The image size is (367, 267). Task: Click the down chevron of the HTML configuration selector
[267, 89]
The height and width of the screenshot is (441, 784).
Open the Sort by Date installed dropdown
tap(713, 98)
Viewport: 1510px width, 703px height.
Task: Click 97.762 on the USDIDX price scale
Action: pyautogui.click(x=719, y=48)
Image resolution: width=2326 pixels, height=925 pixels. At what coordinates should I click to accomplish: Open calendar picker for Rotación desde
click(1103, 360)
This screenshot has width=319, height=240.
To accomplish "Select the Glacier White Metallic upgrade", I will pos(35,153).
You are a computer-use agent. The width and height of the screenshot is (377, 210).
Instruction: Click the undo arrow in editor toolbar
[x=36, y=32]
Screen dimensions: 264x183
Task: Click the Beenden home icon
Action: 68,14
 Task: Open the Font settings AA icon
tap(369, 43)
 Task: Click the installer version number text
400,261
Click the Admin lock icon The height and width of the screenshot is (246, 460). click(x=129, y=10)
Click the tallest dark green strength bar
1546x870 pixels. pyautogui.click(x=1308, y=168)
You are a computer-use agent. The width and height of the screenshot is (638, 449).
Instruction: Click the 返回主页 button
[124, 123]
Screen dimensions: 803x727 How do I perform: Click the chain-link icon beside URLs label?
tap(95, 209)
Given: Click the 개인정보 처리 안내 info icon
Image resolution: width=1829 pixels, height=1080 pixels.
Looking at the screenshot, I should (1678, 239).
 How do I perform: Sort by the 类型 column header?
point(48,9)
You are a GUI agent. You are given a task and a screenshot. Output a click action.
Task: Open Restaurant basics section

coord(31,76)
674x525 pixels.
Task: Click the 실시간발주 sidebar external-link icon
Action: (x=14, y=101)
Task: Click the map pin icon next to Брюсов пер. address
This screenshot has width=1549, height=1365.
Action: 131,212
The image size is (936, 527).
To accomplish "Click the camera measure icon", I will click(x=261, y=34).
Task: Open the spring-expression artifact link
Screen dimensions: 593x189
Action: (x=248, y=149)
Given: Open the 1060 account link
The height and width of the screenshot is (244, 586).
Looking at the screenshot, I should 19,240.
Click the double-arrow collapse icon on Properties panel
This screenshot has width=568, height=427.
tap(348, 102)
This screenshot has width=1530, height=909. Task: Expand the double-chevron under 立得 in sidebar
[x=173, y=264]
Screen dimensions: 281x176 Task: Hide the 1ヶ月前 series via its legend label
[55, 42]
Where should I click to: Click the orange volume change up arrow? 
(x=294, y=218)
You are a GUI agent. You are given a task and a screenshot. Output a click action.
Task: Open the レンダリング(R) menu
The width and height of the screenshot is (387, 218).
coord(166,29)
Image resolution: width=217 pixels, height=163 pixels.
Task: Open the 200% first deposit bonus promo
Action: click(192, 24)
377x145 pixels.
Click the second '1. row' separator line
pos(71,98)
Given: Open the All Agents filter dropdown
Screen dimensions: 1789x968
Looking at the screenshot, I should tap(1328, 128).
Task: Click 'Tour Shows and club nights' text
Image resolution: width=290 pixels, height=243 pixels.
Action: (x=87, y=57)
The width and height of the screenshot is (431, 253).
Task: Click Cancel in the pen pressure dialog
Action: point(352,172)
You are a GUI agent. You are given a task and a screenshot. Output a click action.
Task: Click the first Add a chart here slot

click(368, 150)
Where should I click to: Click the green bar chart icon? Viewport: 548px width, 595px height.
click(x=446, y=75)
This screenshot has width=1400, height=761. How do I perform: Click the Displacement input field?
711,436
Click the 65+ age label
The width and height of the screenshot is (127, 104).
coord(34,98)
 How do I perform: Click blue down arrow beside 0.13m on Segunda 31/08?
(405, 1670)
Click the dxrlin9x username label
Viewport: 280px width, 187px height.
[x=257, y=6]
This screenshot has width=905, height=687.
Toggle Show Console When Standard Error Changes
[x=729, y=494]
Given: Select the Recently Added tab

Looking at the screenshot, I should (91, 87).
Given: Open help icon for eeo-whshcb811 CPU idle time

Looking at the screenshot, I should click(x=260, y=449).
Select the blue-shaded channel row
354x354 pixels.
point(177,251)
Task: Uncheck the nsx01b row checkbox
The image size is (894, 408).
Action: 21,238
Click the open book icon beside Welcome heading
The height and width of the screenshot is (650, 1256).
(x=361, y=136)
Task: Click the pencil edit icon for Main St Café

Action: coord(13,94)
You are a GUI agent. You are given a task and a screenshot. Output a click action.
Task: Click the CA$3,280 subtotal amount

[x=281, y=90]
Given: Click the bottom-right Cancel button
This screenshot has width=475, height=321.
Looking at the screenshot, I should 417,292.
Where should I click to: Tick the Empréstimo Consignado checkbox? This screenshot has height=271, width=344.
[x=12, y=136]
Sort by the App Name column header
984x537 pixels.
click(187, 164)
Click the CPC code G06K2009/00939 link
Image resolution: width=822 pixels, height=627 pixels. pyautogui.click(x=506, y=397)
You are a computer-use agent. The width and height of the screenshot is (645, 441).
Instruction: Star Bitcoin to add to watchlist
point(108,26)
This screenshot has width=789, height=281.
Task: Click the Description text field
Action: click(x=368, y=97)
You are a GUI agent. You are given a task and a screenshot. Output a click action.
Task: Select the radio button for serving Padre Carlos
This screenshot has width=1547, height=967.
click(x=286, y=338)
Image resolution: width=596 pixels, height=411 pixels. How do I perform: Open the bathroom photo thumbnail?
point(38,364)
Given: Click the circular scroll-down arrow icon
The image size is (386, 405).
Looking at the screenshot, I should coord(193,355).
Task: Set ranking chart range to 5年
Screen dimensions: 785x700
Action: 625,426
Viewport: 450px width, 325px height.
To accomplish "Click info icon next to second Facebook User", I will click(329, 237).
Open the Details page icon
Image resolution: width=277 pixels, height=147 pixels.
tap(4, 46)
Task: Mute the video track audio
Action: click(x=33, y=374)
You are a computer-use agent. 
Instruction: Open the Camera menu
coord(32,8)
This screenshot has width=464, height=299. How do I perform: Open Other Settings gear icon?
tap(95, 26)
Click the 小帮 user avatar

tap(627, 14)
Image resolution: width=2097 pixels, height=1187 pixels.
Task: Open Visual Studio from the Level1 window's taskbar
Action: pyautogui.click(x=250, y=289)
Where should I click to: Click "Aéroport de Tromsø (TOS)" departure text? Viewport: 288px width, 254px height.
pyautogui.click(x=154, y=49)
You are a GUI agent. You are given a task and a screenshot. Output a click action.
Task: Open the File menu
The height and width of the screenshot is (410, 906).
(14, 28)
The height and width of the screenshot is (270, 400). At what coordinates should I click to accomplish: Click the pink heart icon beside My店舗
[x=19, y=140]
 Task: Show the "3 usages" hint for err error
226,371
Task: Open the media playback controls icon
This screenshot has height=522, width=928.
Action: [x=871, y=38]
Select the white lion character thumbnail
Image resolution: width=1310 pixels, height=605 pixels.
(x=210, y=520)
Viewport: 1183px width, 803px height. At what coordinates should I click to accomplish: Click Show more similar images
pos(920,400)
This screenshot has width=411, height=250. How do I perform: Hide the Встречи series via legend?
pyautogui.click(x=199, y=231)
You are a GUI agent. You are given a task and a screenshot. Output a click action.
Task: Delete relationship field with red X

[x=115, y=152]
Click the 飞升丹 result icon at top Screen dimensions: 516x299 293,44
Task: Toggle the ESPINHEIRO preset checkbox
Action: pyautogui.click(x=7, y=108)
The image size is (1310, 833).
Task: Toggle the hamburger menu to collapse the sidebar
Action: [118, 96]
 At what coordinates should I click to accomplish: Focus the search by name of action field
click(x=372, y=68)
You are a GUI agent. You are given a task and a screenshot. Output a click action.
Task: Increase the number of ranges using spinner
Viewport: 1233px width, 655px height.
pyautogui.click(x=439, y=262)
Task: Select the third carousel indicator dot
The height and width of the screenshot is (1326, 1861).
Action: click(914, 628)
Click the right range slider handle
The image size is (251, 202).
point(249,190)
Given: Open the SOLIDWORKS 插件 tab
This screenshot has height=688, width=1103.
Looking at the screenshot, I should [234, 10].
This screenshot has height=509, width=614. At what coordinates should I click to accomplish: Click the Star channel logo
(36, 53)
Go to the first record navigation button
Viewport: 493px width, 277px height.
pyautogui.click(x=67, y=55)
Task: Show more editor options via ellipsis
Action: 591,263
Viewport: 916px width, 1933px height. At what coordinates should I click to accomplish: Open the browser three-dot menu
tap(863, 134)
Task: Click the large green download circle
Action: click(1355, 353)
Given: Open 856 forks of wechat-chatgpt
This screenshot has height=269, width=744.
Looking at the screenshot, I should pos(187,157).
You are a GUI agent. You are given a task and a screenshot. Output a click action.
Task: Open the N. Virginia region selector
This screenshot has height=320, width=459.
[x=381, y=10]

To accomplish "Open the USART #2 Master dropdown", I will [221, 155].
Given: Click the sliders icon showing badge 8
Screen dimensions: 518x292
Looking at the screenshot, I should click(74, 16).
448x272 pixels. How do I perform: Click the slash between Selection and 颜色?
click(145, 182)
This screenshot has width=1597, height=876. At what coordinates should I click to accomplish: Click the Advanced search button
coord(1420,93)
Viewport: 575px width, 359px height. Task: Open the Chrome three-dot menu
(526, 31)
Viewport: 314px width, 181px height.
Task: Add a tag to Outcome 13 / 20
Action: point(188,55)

▶ [INSTRUCTIONS TO FOLLOW]: Copy the lines word for word, beginning at the line that contains "Image resolution: width=2326" and stopping after the line that contains "I will pos(35,153).".

▶ [OUTPUT]:
Image resolution: width=2326 pixels, height=925 pixels. At what coordinates should I click to accomplish: Open calendar picker for Rotación desde
click(1103, 360)
This screenshot has width=319, height=240.
To accomplish "Select the Glacier White Metallic upgrade", I will pos(35,153).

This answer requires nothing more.